Image description
Image captions

 Indonesia Police Watch (IPW) meminta agar Propam melakukan pemeriksaan terhadap Kapolda Jawa Tengah Irjen Ahmad Luthfi dan Kapolres Purworejo AKBP Fahrurozi. Karena Kapolda  dan Kapolres  dianggap represif  terhadap  warga desa Wadas.

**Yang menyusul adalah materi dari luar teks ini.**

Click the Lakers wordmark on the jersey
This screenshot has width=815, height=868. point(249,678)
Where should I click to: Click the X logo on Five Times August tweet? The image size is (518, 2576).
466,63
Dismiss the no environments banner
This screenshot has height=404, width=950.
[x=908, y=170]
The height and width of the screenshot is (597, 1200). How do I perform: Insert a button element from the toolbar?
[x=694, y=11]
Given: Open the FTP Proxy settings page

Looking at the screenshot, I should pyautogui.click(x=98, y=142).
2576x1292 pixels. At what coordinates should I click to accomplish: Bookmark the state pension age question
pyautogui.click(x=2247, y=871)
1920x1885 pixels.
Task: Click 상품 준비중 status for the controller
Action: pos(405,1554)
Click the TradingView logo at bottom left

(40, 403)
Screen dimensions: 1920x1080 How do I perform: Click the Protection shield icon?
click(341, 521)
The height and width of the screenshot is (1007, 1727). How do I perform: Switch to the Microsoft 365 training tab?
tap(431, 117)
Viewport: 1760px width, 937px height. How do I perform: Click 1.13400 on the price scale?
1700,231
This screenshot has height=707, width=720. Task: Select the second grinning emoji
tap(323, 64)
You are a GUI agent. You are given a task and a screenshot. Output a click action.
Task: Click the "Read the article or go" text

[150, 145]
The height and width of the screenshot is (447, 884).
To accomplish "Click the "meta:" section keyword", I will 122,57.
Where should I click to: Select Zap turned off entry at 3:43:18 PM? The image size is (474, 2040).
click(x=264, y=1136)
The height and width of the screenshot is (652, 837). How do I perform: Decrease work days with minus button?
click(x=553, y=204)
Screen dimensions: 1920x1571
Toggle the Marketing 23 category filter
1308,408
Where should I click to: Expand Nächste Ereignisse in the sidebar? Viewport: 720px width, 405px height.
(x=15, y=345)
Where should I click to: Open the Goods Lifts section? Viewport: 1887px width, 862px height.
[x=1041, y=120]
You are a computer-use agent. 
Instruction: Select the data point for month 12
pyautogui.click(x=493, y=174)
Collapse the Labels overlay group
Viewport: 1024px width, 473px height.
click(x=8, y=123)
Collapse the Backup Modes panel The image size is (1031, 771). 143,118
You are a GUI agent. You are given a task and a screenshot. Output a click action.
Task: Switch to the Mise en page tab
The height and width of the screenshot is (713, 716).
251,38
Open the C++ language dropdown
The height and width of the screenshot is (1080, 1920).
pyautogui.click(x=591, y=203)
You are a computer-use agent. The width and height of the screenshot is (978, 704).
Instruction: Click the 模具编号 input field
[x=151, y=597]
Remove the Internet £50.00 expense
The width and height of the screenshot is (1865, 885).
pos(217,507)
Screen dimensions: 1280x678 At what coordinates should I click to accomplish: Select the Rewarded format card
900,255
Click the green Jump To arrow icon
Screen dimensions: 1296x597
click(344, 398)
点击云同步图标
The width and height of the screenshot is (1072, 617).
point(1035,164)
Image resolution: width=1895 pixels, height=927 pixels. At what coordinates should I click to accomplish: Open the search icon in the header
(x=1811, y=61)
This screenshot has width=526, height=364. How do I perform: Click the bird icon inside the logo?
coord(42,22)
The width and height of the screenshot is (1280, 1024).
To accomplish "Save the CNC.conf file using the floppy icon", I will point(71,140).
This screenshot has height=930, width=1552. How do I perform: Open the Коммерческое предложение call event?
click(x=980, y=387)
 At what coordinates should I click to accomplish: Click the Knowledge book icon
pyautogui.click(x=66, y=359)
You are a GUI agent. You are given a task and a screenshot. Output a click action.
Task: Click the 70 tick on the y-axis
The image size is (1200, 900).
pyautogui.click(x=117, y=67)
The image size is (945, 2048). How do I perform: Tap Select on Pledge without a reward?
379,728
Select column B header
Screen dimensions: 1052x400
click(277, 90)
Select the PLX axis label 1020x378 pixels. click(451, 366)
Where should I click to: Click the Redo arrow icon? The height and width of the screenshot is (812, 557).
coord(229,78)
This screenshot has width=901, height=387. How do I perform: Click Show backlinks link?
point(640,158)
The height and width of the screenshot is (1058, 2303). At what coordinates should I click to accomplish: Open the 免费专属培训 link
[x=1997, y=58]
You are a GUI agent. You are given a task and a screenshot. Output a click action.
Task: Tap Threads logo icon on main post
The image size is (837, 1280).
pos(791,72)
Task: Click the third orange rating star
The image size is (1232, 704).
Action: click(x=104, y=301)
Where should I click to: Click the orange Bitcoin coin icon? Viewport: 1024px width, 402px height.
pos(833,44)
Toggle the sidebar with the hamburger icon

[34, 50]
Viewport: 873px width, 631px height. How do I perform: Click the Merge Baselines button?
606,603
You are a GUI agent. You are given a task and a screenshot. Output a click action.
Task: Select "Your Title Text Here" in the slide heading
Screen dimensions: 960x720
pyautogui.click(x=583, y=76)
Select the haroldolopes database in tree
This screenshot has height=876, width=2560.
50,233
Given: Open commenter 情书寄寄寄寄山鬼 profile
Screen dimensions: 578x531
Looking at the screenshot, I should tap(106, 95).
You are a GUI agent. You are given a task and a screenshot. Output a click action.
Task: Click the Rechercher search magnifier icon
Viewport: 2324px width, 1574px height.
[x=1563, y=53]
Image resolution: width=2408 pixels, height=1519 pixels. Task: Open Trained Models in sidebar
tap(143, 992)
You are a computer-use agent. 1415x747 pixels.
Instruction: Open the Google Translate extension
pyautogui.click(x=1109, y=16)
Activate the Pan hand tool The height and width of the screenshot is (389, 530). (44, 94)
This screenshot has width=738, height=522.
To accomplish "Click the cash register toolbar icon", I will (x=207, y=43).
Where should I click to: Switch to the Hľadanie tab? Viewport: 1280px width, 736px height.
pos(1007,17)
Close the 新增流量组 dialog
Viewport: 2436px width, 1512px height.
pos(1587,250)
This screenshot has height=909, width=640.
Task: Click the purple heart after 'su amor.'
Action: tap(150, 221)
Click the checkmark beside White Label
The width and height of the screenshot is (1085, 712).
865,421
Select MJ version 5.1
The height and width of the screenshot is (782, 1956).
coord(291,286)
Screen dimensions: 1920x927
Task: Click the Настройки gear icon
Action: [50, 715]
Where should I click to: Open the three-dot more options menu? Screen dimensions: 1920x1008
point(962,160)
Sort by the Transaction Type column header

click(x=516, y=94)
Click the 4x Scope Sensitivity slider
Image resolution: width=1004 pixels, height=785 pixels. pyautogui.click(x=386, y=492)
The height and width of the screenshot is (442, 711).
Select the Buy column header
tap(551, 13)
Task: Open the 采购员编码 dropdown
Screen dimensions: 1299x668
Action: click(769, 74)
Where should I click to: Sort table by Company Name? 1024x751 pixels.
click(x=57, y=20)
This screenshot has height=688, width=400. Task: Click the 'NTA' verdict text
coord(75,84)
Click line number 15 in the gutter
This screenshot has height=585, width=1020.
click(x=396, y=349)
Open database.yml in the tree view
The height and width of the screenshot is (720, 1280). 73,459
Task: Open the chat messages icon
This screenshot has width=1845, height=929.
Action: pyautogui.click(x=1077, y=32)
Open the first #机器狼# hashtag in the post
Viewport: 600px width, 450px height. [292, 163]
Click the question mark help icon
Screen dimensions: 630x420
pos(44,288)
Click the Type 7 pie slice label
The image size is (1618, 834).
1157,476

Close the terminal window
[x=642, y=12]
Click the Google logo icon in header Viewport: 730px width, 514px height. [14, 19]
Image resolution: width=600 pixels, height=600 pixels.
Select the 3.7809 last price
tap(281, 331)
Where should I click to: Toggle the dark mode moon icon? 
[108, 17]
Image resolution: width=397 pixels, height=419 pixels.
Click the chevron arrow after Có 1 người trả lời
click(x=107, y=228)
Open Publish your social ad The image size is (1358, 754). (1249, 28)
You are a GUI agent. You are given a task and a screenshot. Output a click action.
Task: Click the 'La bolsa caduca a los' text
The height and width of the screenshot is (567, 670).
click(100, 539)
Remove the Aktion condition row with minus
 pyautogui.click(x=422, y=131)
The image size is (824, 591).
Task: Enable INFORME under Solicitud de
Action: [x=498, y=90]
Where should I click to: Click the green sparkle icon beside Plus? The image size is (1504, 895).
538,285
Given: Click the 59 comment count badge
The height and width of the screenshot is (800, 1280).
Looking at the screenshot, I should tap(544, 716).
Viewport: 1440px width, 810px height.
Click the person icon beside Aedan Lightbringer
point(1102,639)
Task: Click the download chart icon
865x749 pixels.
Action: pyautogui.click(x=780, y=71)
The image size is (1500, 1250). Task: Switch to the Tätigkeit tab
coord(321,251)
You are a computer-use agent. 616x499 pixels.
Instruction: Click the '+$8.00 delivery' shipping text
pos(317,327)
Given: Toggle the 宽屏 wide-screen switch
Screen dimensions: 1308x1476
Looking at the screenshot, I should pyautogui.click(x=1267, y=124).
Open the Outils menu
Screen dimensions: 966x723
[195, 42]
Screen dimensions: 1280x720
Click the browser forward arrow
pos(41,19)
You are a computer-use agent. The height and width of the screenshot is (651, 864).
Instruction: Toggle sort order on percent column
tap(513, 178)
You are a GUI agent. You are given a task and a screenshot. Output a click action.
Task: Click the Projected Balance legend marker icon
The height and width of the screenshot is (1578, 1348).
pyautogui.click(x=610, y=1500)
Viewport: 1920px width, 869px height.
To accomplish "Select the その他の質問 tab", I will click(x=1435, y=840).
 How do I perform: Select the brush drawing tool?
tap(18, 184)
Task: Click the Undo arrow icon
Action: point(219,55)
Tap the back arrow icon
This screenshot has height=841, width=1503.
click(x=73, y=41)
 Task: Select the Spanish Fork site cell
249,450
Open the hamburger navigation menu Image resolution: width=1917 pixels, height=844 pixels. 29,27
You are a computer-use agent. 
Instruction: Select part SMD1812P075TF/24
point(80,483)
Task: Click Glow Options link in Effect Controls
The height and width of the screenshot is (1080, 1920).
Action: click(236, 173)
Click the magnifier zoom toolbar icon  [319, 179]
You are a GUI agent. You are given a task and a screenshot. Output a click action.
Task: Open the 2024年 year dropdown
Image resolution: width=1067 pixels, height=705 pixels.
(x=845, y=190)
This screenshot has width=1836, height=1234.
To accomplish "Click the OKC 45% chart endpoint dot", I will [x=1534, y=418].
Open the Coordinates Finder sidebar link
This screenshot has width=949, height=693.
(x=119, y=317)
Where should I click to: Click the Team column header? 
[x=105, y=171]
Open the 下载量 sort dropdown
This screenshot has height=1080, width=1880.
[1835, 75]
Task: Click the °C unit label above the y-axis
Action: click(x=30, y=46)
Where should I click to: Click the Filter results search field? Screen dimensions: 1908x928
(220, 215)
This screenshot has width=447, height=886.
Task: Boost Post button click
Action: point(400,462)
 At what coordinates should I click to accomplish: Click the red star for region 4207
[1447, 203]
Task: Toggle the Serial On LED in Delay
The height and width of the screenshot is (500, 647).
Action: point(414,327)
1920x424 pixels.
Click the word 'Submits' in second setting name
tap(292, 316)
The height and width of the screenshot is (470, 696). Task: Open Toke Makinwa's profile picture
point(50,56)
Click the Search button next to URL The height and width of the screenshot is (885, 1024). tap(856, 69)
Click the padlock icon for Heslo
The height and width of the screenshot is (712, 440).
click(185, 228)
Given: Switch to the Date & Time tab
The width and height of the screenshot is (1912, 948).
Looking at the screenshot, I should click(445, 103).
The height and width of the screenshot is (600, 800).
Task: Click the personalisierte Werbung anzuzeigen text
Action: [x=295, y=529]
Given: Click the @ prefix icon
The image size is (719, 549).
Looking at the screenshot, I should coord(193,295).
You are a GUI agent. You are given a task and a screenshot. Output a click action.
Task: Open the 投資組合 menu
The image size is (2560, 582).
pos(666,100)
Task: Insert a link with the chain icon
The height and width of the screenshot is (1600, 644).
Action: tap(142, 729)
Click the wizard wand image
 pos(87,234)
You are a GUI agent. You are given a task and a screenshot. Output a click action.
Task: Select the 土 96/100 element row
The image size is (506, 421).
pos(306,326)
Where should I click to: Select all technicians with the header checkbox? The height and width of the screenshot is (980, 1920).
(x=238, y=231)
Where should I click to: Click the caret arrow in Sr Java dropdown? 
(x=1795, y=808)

“Hasil penelusuran investigasi IPW di Desa Wadas, melihat ada dalih pengamanan maupun upaya paksa dari Polda Jateng untuk menangkap warga, merupakan sejarah buruk dan pelanggaran HAM,” kata Ketua IPW Sugeng Teguh Santoso dalam keterangan tertulis yang diterima, Senin (14/2).

 

 

Menurut Sugeng, tindakan aparat kepolisian yang represif dengan menangkap sekitar 60-an warga secara sewenang-wenang merupakan pelanggaran hukum.

 

“Harus diperiksa Propam Polri. Dan bila terbukti ada pelanggaran prosedur yang dilakukan bawahannya maka harus dicopot oleh Kapolri Listyo Sigit Prabowo,” kata Sugeng.

 

Keputusan Kapolda Jateng dan Kapolres Purworejo di lapangan, kata Sugeng bertentangan dengan UUD 1945. Dalam pasal 28B ayat 1 UUD 1945 disebutkan "setiap orang berhak atas pengakuan, jaminan, perlindungan, dan kepastian hukum yang adil serta perlakuan yang sama dihadapan hukum".

 

Sementara pasal dalam UUD 1945 itu dimasukkan kembali dalam pasal 3 ayat 2 UU 39/1999 tentang Hak Asasi Manusia (HAM). Bahkan UU HAM, ungkap Sugeng secara tegas menyatakan penangkapan seseorang tidak boleh sembarangan. Hal ini termaktub pada pasal 34 yang berbunyi "setiap orang tidak boleh ditangkap, ditahan, disiksa, dikucilkan, diasingkan, atau dibuang secara sewenang-wenang".

 

“Pelanggaran pada pasal ini terbukti dilakukan oleh Polda Jateng melalui kesewenang-wenangannya telah menangkap 60-an warga Desa Wadas tidak bersalah. Kendati, sehari kemudian mereka yang ditangkap dibebaskan. Peristiwa pelanggaran ini menjadikan kegaduhan di masyarakat dan menjadikan citra Polri di masyarakat meeosot,” demikian Sugeng.